Non, ce n’est pas exagéré, ils ont tout à fait raison. Nous vivons dans un pays totalitaire parce que ceux-là mêmes qui sont numériquement forts au parlement se croient aussi propriétaires de Maurice. Ils pensent qu’ils peuvent donc faire comme bon leur semble.

Qu’ils nous parlent de leur bilan après presque trois années au pouvoir ! Piètre performance, je dois dire. Le pays est en panne, tous les secteurs clés du pays sont en panne, l’ordre et la paix ne règnent plus… voyez le nombre de vols, de viols, de hold-ups, et de délits liés au trafic de la drogue qui frappent les Mauriciens quotidiennement.

Malgré la commission d’enquête sur la drogue présidée par l’ancien chef juge Maurice Rault en 1986 et l’immense travail abattu, la situation n’a guère progressé. On parvient malgré tout à faire entrer de grandes quantités de drogue dans le pays, et nous savons qu’il y a eu, dans un certain nombre de cas, des complicités de la part de certains policiers…

* Quelle opinion faites-vous de la présente commission d’enquête ?

Monsieur Paul Lam Shang Leen et ses assesseurs font du bon travail, ce qui permet aussi aux Mauriciens de savoir ce qui ce passe vraiment dans le pays. Les gens qui veulent déposer devant la Commission ont la possibilité de le faire. Je suis très satisfait, mais je me demande ce que cela va donner après…

Nous avons eu dans le passé la Commission Rault, malgré cela rien ne s’est passé. On a amendé la ‘Commission of Inquiry Act’ pour obliger les gens qui cherchaient refuge dans leur droit au silence à parler. Mais cela n’a rien donné depuis. Le trafic de drogue a augmenté ; nous le savons tous.

* Que proposez-vous comme solution/s pour faire redémarrer le pays ?

Si le peuple mauricien savait voter, on aurait eu des gens compétents, honnêtes et responsables dans notre Parlement, mais ici on vote selon sa communauté, sa caste ou sa religion. Le communalisme et le castéisme sont en train de tuer notre pays.

Un jour, mon père avait dit ceci à un ancient dirigeant du PTr : « You know, this business of casteism and communalism will kill this country… Mauritius is going to die because of casteism and communalism ». C’était comme si il avait prévu ce que deviendra ce pays des décennies plus tard.

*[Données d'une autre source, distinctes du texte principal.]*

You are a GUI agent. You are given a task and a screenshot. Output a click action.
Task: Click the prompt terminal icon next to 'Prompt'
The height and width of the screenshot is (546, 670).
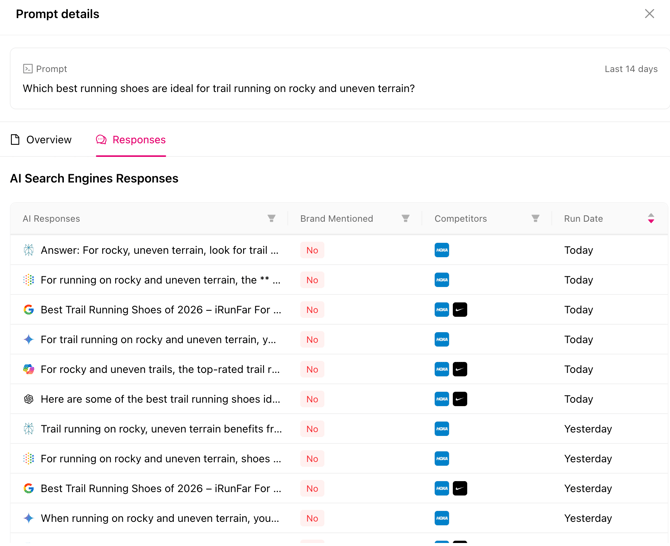click(28, 69)
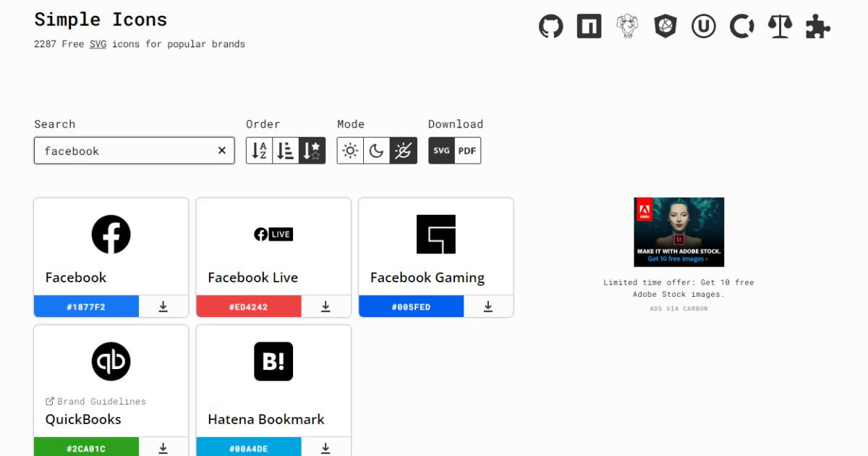Screen dimensions: 868x456
Task: Open the legal scales icon
Action: click(780, 27)
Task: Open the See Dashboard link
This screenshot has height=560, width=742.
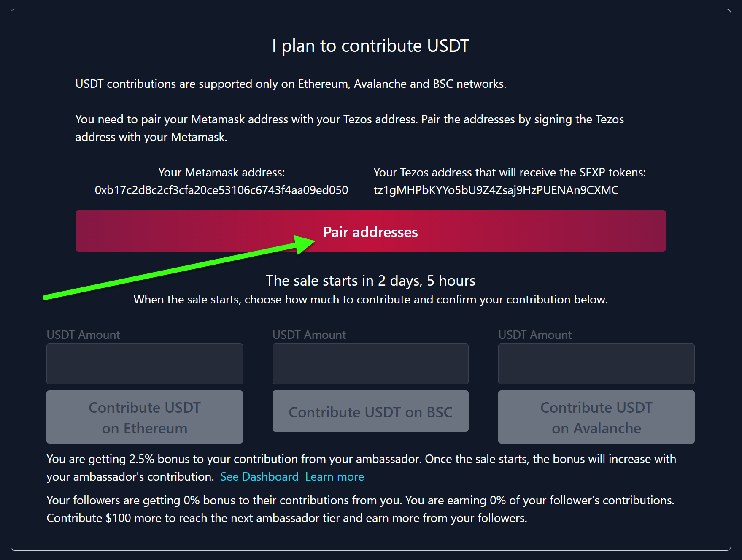Action: coord(259,476)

Savez-vous pourquoi le CAM a été créé ? “To ask for our share, because we feared minorities would not get their share. We all are Mauritians irrespective of our origins… can’t we stop thinking in terms of community?”

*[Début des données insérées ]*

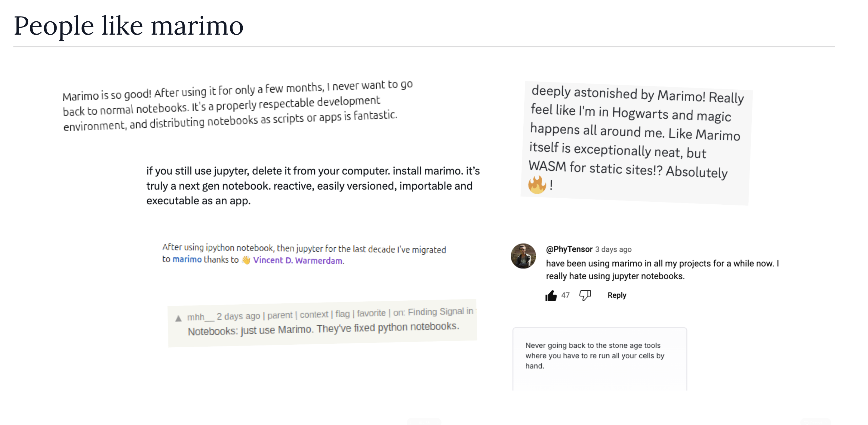Click the waving hand emoji
Screen dimensions: 868x425
click(246, 260)
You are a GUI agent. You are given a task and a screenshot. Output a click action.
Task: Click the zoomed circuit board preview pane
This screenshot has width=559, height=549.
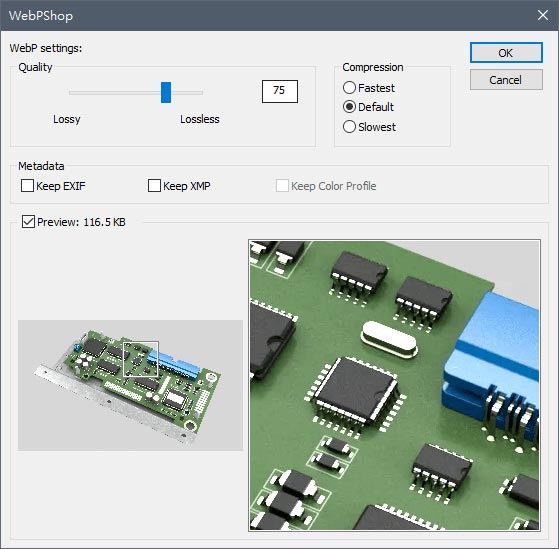(394, 385)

Je disais ceci au journal Le Mauricien quelque temps de cela : “Is there no competence other than Ramgoolam and Jugnauth in this country among other sections of the Hindu community? People who can really bring Mauritius up? Should we always vote for people according to their association with such and such group?”

Moi, Yusuf Mohamed, dont le père était le leader du Comité d’action musulman, je vous le dit : “Let’s get rid of the Best Loser System.” Si on veut se débarrasser du communalisme et du castéisme, allons faire de Maurice, avec ses 1.2 millions d’habitants, une seule circonscription électorale et laisser au peuple le choix de voter soixante candidats…

* En d’autres mots, vous voulez dire : Adoptons un régime présidentiel. C’est ça ?

Absolument. Laissez le peuple de Maurice choisir 60 élus et vous verrez la différence après. Il n’y aura ainsi plus de circonscription réservée pour telle ou telle communauté. Les électeurs ne voteront plus de façon communale ou caséiste ; ils vont privilégier la compétence et le mérite.